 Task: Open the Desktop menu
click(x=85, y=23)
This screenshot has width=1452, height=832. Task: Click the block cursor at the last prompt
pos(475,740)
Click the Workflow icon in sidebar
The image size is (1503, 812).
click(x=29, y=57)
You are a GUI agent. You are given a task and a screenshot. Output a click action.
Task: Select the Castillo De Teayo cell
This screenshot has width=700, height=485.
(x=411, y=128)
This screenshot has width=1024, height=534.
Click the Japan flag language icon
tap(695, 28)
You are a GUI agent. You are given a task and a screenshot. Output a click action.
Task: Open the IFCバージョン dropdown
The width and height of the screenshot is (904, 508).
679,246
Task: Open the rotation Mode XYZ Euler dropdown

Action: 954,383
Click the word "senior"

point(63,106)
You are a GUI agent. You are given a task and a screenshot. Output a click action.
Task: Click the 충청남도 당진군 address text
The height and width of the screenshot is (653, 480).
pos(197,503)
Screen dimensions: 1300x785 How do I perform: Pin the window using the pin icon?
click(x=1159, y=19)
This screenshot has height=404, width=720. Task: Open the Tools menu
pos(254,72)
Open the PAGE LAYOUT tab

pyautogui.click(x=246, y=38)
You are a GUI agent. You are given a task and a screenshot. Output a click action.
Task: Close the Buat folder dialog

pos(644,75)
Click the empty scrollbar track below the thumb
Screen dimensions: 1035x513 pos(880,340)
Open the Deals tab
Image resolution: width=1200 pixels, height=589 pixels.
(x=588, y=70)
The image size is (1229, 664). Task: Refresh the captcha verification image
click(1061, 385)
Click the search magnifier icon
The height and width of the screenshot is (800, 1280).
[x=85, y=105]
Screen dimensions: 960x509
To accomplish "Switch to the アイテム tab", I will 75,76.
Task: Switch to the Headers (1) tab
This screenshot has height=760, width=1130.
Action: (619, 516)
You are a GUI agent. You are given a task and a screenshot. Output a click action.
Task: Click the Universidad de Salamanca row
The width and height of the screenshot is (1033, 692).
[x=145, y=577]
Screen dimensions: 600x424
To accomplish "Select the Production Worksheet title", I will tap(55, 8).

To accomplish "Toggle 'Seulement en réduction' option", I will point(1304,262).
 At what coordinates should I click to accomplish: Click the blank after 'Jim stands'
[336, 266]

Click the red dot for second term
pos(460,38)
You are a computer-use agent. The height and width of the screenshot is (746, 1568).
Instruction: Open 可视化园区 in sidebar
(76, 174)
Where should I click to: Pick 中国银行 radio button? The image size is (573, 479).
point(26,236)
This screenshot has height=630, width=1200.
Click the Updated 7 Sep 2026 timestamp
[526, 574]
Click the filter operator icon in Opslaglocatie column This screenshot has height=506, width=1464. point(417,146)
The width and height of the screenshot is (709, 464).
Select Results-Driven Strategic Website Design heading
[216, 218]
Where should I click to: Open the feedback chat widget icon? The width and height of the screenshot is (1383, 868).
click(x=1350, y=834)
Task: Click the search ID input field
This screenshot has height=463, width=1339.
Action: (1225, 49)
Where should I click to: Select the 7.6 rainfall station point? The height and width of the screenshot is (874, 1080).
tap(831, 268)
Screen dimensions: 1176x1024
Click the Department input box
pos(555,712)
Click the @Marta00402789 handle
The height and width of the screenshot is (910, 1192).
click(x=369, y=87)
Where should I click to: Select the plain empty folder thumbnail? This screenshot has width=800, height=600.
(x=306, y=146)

● **WORK INSTRUCTIONS**: Return all of the data exactly as it reads.

● **RESULT BELOW**:
 Task: Open the Desktop menu
click(x=85, y=23)
This screenshot has width=1452, height=832. Task: Click the block cursor at the last prompt
pos(475,740)
Click the Workflow icon in sidebar
The image size is (1503, 812).
click(x=29, y=57)
You are a GUI agent. You are given a task and a screenshot. Output a click action.
Task: Select the Castillo De Teayo cell
This screenshot has width=700, height=485.
(x=411, y=128)
This screenshot has width=1024, height=534.
Click the Japan flag language icon
tap(695, 28)
You are a GUI agent. You are given a task and a screenshot. Output a click action.
Task: Open the IFCバージョン dropdown
The width and height of the screenshot is (904, 508).
679,246
Task: Open the rotation Mode XYZ Euler dropdown

Action: 954,383
Click the word "senior"

point(63,106)
You are a GUI agent. You are given a task and a screenshot. Output a click action.
Task: Click the 충청남도 당진군 address text
The height and width of the screenshot is (653, 480).
pos(197,503)
Screen dimensions: 1300x785 How do I perform: Pin the window using the pin icon?
click(x=1159, y=19)
This screenshot has height=404, width=720. Task: Open the Tools menu
pos(254,72)
Open the PAGE LAYOUT tab

pyautogui.click(x=246, y=38)
You are a GUI agent. You are given a task and a screenshot. Output a click action.
Task: Close the Buat folder dialog

pos(644,75)
Click the empty scrollbar track below the thumb
Screen dimensions: 1035x513 pos(880,340)
Open the Deals tab
Image resolution: width=1200 pixels, height=589 pixels.
(x=588, y=70)
The image size is (1229, 664). Task: Refresh the captcha verification image
click(1061, 385)
Click the search magnifier icon
The height and width of the screenshot is (800, 1280).
[x=85, y=105]
Screen dimensions: 960x509
To accomplish "Switch to the アイテム tab", I will 75,76.
Task: Switch to the Headers (1) tab
This screenshot has height=760, width=1130.
Action: (619, 516)
You are a GUI agent. You are given a task and a screenshot. Output a click action.
Task: Click the Universidad de Salamanca row
The width and height of the screenshot is (1033, 692).
[x=145, y=577]
Screen dimensions: 600x424
To accomplish "Select the Production Worksheet title", I will tap(55, 8).

To accomplish "Toggle 'Seulement en réduction' option", I will point(1304,262).
 At what coordinates should I click to accomplish: Click the blank after 'Jim stands'
[336, 266]

Click the red dot for second term
pos(460,38)
You are a computer-use agent. The height and width of the screenshot is (746, 1568).
Instruction: Open 可视化园区 in sidebar
(76, 174)
Where should I click to: Pick 中国银行 radio button? The image size is (573, 479).
point(26,236)
This screenshot has height=630, width=1200.
Click the Updated 7 Sep 2026 timestamp
[526, 574]
Click the filter operator icon in Opslaglocatie column This screenshot has height=506, width=1464. point(417,146)
The width and height of the screenshot is (709, 464).
Select Results-Driven Strategic Website Design heading
[216, 218]
Where should I click to: Open the feedback chat widget icon? The width and height of the screenshot is (1383, 868).
click(x=1350, y=834)
Task: Click the search ID input field
This screenshot has height=463, width=1339.
Action: (1225, 49)
Where should I click to: Select the 7.6 rainfall station point? The height and width of the screenshot is (874, 1080).
tap(831, 268)
Screen dimensions: 1176x1024
Click the Department input box
pos(555,712)
Click the @Marta00402789 handle
The height and width of the screenshot is (910, 1192).
click(x=369, y=87)
Where should I click to: Select the plain empty folder thumbnail? This screenshot has width=800, height=600.
(x=306, y=146)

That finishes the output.